The undertaking then continues with Duccio designing new forms that would give shape to the final objects, which once created, become the base in which the designer would apply once again the same process of unifying the new forms with the leftover materials. These fragments, now adjoined with Duccio’s original designs, result in completely new artworks.

The product.

Duccio, is a designer who has great knowledge of both the industrial and artisanal constraints and potentials thanks to his working experiences in design studios and artisan’s workshops. In particular, he has mastered a variety of creative production processes, in a wide range of scales, during a fundamental year-long experience working at Atelier Van Lieshout in Rotterdam.

Italian Designer Duccio Maria Gambi.

SCALE speaks to this designer to understand his design process and how he views and creates luxury through design and whether sustainability is indeed a topic that can be brought into the discussion.

SCALE: Tell us about your collaboration with Bitossi and what do you as designer bring into this collaboration?

DUCCIO: Working with a brand from my own land, a mythological one where all the greatest have passed through and where you can breathe the passion for research, investigation, and the challenge that earth and fire offer, is a great satisfaction.

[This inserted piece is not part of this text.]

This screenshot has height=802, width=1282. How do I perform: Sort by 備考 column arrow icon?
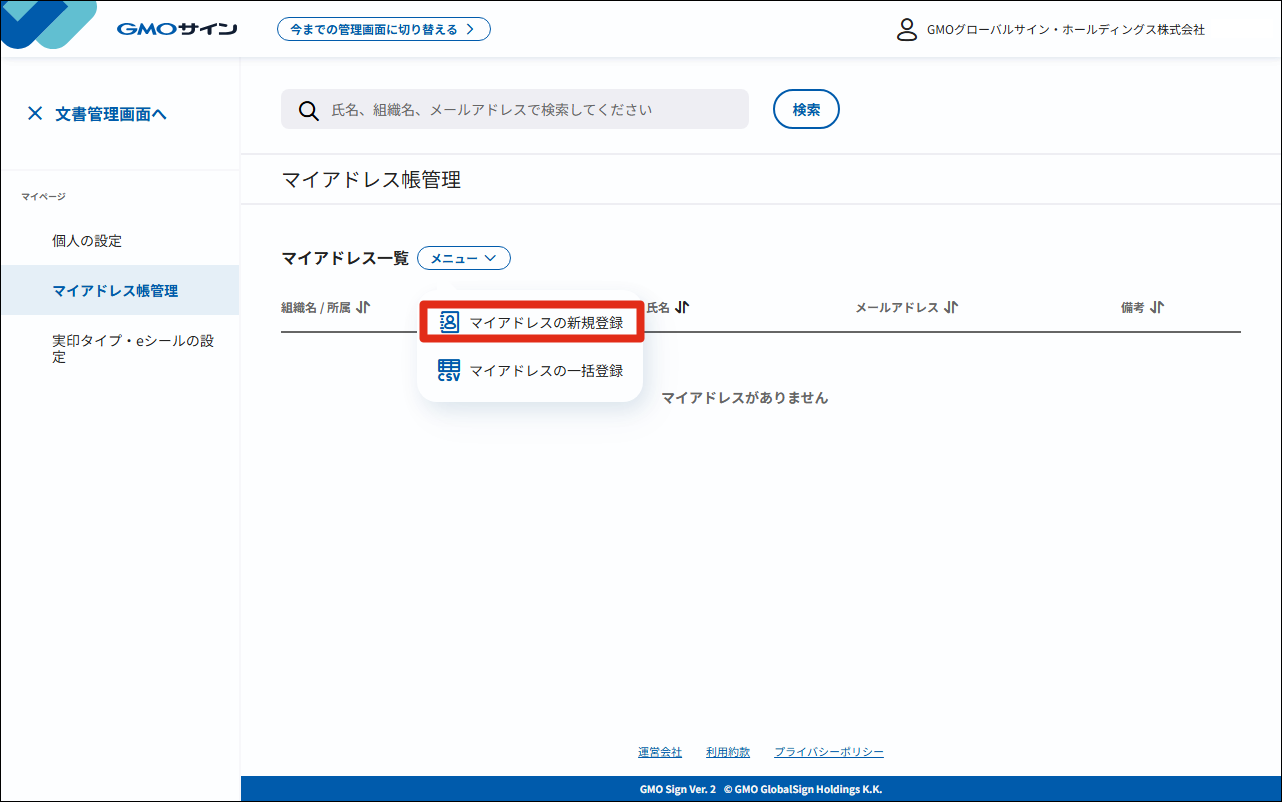(1157, 308)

As a designer, I bring the desire to learn and then intervene in the production processes. My creative process does not use matter to achieve a form, but the form to tell the story of the material, and that’s what I tried to do in this case as well. I am happy and thankful to Bitossi because I see a lot of courage and willingness to take risks in what they continually do.

SCALE: Duccio Maria Gambi had earlier produced work for Ceramica Dolce exhibition with Bitossi, Is this collaboration born out of that association? Your work for that collaboration was extraordinary, how different will this collaboration be?

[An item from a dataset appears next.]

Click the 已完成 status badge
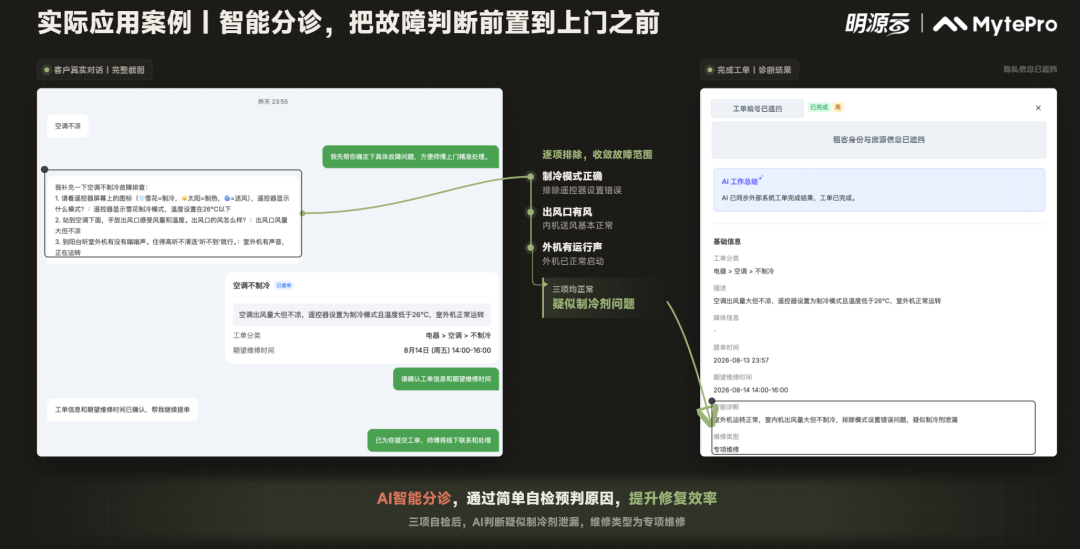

DUCCIO: This collaboration is a natural extension of the relationship born during the production for the exhibition, which due to, or thanks to, Covid, extended from the planned 3 months to almost two years. In that case, my hand produced works that can be defined as sculptures. In this new chapter, the challenge was to develop serial and functional products, with all the production constraints this entails, knowing also that the specificity of my hand had to be replaced by an algorithm that allowed replicating the works. All this while trying to identify and not lose the basic aesthetic concepts and principles that had generated the first collection.

The making.

SCALE: Do you think that the design world is being inundated with products that are not being consumed or do you think that is the best time ever for creativity?

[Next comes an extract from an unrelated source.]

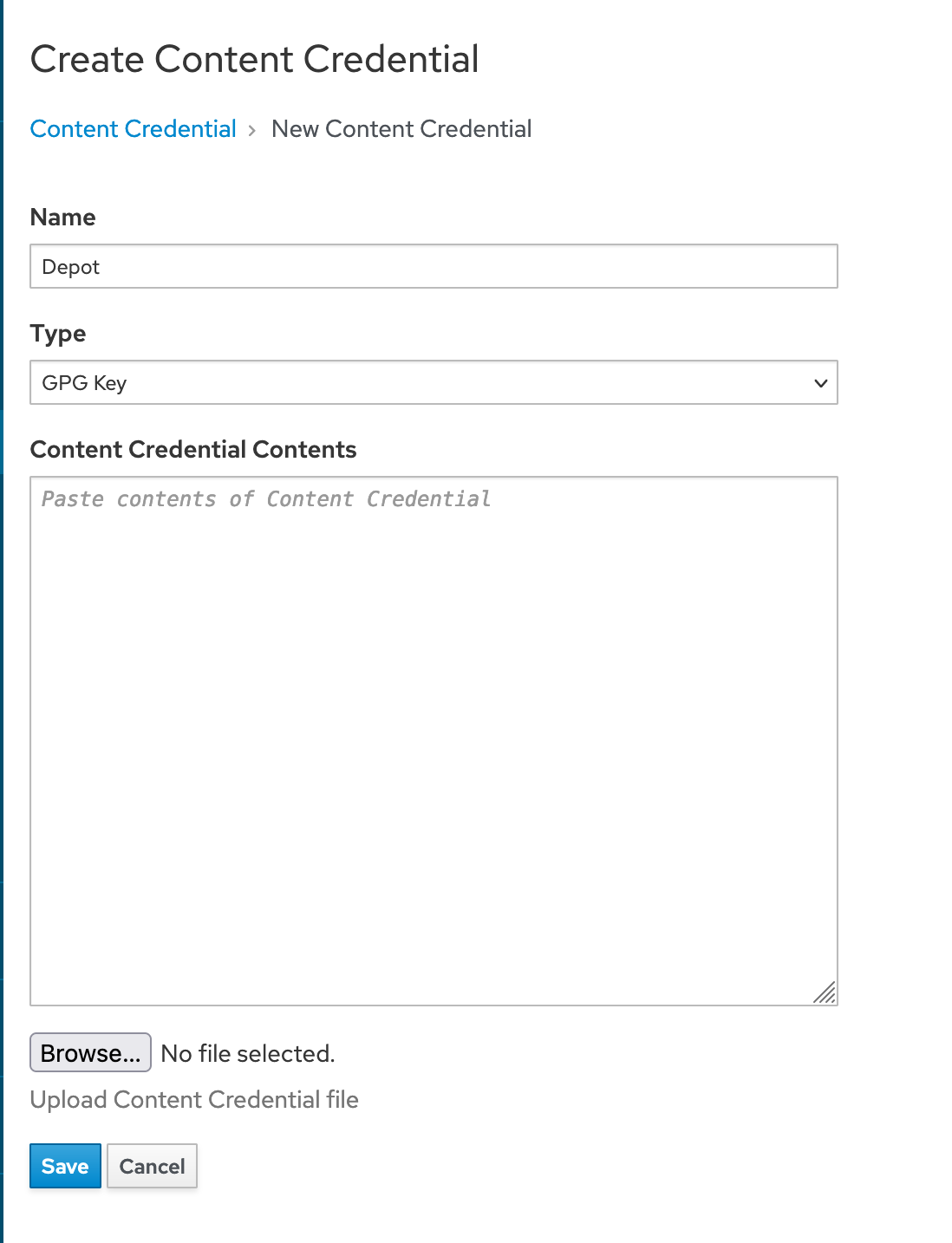Click the New Content Credential breadcrumb text
This screenshot has height=1243, width=952.
tap(401, 129)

DUCCIO: We are inundated with useless products, first of all intellectually. But I also believe that good design is fundamental for education. It is a universal language, and it is necessary to use it to indicate the correct ways to approach our environment. That is why I think it’s a good time for creativity because we are rediscovering the value that is right to give to what we produce and being asked to support principles that go beyond the purely commercial, consumptive aspect.

The finished products.

SCALE: How do you bring in sustainable making through your work? How do you appease your inner soul when you make luxury products?

DUCCIO: What I try to do is tell the story of simplicity, elevate humble materials, give value to the creative process, and dismantle the idea of perfection. I believe that this is a sustainable approach and a path to sustainability. I believe that luxury, a certain kind of luxury supported by culture, is a form of support for research. For example, those who buy my products are investing in the research that exists behind each of them, financing work that does not follow the market but seeks to shape it in a direction considered correct.